10-13-13 RMB Hero
Dear Rita Mae Brown,
Today is a Sunday. I don’t know why,
after writing these letters, several a week, month after month, it suddenly
seems important to indicate the day of the week, yet it seems pertinent.
The eldest of my Nephew Trio collects rubber
bracelets in a variety of colors with numerous sayings on them. This collection
is what matters most to him at the moment. So this collection is what he lost
in today’s disciplinary action for being disrespectful. He sat in time out. He
did his writing, letters of apology, the IF
poem and such. He sat quietly listening to me lecture, all the while his walls
clearly surrounding him, blocking my efforts to reach him. But he did his time
and paid the price of his actions.
I dropped him off at his house, where his mom greeted us at my car. This woman, who spent nearly two decades as a police officer, who fostered children and adopted three with her “wife”, is my hero. And the reason she is my hero is multiple, because she worked to keep our streets safe, she took in those in need, she faced prejudice from the community she protected, as well as the family she was born into, and returned that prejudice with kindness, forgiveness and a willingness to include, any with a willing spirit, from that same community and that same family, into her own family. Above all, she is my hero because of her understanding of that four letter word I so struggle with, love.

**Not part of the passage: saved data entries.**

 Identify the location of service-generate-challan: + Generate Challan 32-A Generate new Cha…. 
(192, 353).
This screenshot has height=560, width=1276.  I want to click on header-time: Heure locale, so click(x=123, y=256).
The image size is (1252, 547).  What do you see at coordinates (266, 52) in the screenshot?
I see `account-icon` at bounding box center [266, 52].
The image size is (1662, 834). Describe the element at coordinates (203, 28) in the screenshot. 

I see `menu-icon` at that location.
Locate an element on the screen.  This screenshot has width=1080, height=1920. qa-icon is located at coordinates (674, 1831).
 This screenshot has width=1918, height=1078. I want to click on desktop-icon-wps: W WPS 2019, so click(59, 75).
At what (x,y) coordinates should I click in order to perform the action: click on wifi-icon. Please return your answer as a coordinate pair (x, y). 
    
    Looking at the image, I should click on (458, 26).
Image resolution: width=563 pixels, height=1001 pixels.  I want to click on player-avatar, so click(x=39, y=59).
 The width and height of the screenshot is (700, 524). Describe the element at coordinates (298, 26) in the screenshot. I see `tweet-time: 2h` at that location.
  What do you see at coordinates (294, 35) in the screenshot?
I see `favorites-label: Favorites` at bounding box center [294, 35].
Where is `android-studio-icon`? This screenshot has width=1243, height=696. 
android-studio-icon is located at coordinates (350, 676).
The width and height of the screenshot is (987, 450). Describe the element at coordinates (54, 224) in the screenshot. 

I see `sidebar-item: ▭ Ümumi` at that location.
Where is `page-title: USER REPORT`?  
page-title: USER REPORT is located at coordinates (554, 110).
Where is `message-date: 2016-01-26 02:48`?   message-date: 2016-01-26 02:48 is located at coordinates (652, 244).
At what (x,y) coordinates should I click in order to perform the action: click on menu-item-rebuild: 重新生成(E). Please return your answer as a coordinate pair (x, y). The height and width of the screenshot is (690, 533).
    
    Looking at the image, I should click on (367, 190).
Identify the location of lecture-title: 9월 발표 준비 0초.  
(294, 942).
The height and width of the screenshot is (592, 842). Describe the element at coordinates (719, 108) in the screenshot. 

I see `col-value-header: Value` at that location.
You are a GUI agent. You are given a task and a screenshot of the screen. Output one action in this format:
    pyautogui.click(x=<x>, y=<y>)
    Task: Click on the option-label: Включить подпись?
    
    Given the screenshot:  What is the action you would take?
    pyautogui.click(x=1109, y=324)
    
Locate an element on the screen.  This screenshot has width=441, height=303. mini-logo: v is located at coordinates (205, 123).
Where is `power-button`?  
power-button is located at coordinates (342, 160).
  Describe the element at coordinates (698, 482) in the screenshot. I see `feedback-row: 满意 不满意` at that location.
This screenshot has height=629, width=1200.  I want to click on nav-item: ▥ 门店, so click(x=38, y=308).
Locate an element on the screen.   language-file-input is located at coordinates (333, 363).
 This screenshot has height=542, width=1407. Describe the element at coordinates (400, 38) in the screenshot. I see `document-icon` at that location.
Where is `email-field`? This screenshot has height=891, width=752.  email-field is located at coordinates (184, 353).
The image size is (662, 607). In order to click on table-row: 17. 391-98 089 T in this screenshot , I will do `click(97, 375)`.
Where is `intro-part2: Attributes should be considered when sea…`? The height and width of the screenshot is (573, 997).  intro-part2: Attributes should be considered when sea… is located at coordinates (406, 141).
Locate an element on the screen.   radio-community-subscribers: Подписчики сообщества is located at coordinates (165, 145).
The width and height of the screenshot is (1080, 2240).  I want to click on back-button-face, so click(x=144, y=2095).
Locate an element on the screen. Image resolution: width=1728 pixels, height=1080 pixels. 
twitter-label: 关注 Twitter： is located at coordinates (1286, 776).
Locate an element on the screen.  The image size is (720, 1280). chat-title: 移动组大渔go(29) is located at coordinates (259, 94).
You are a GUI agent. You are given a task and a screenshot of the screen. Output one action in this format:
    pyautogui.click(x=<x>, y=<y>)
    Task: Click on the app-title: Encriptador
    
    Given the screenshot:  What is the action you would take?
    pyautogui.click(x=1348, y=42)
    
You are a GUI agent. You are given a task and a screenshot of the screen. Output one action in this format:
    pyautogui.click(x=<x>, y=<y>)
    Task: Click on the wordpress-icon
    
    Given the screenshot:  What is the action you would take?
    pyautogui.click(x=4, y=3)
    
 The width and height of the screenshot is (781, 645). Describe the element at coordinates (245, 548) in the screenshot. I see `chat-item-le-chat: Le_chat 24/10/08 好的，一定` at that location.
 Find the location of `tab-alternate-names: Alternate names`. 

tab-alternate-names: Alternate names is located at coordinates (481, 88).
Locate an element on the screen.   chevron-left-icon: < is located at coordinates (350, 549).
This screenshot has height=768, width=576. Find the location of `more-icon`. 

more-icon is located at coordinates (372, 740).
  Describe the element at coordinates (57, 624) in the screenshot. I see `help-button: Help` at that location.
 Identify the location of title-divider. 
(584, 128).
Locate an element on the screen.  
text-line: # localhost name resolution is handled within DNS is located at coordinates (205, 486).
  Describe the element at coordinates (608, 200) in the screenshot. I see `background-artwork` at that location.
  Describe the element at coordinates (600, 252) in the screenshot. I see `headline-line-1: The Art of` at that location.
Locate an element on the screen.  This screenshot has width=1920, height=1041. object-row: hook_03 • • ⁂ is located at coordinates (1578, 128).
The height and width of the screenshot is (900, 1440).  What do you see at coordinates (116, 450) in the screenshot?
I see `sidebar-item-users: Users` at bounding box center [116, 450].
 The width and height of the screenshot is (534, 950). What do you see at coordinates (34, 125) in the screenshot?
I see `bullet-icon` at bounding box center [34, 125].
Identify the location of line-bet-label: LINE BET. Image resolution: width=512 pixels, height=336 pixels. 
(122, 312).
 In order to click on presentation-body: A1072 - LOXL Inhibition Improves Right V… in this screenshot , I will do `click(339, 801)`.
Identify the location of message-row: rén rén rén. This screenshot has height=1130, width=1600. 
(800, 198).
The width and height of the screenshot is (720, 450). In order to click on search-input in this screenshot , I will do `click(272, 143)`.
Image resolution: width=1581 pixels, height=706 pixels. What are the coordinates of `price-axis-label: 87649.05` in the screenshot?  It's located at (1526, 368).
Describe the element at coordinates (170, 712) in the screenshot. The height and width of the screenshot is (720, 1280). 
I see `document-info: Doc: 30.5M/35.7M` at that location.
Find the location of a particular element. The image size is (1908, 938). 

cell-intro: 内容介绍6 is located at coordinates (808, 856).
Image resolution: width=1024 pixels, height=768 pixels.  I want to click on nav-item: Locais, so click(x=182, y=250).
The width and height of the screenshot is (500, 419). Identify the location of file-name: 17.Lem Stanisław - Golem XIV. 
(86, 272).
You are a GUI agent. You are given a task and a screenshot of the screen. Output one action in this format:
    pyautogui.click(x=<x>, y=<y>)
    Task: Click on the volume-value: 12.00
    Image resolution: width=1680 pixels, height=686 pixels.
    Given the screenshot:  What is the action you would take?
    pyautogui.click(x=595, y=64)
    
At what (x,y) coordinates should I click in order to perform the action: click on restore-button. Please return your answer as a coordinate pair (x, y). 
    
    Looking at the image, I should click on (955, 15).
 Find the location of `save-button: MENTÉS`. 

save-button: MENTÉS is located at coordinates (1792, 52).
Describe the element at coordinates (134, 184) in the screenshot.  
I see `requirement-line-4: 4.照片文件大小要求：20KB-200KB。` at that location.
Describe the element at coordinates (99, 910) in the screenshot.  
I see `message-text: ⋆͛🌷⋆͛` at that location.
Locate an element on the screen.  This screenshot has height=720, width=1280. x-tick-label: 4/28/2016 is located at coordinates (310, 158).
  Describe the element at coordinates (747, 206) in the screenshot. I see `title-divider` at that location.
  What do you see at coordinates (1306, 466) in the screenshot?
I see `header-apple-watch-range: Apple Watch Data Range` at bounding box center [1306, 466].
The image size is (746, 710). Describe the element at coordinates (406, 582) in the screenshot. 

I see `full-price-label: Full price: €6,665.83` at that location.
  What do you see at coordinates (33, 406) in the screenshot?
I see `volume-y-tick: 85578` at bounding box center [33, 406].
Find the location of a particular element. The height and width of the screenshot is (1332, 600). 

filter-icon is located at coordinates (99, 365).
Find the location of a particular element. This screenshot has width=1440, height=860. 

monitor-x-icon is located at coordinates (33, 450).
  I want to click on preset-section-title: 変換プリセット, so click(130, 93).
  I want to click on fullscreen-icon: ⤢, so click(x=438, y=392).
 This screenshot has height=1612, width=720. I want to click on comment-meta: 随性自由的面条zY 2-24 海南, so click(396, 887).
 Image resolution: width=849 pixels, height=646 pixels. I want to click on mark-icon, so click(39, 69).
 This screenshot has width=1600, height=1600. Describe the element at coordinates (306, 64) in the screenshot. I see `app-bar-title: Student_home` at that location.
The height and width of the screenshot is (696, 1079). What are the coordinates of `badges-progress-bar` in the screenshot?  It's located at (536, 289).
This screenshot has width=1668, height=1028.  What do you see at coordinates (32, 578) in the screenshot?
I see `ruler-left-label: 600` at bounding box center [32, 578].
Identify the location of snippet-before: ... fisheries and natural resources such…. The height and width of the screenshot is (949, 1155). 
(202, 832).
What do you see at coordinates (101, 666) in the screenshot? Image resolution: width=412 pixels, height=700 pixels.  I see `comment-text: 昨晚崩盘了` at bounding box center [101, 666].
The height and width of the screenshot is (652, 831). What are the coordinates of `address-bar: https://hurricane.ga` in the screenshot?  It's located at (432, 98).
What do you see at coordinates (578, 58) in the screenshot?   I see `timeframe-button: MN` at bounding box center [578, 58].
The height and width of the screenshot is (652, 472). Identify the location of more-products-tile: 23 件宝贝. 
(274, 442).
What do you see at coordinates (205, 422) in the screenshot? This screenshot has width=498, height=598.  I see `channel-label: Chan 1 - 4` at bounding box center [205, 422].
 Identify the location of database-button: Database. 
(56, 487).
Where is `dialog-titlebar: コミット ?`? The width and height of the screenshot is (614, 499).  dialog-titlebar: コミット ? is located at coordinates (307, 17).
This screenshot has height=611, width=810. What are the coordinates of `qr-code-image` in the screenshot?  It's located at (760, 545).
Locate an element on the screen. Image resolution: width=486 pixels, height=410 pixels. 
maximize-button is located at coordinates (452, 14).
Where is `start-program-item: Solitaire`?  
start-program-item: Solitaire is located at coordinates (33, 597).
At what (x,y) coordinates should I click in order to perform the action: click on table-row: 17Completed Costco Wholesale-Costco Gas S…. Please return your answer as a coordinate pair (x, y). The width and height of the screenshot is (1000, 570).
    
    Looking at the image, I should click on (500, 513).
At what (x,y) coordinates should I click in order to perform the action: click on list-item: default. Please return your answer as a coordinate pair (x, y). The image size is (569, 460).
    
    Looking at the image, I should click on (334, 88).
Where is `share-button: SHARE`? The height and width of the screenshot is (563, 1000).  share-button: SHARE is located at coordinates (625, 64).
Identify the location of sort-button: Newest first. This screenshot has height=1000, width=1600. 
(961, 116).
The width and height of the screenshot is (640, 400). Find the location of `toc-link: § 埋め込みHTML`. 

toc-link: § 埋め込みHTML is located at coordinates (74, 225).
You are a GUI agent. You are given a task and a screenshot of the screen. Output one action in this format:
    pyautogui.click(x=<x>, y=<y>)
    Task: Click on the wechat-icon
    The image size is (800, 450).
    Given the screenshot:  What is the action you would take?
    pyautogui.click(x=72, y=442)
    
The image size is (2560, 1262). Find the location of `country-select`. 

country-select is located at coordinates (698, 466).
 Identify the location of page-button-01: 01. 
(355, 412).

She approached us with open arms for
her son, the son that had disrespected her earlier that same day, enough to
merit punishment, the son with a heart torn by circumstances beyond her control
from years prior to their years together. He accepted the embrace and rested
his head just below her shoulder, still maintaining his thick wall that is present,
in nearly every embrace, with everyone.
I watched her shower words of love
over him, explaining “You are my son and I love you no matter what. No matter
what you say or how mad you get. I am still your mom and I still love you.” She
held him as and words flowed from her heart. In just a few moments, I watched
her accomplish what I had been working to do, unsuccessfully, for over an hour.
She reached him. His arms relaxed and tears threatened to spill. He hugged her
back, really hugged her.
I mistakenly thought my contribution
was to guide the child, to show him the error of his ways and impart wisdom for
a better way to handle his own emotions in the future. My well thought out
dialogue and disciplinary tasks were a mere buffer, allowing son and mother
time apart to cool down, to gain perspective.
Ultimately, what he needed, more than
punishment, more than a lecture, was a mother’s love. And when I delivered him
home, it was there at the ready for him.